<<<<

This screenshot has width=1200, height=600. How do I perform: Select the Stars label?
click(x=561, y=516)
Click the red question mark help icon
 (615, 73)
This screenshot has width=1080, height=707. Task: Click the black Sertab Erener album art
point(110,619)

>>>>
<<<<

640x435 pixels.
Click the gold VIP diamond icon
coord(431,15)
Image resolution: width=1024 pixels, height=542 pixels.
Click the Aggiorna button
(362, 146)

>>>>

(What you should do): Only lines containing the string "pixels" belong in the answer; find them in the data above and copy them.

(Written solution):
640x435 pixels.
Image resolution: width=1024 pixels, height=542 pixels.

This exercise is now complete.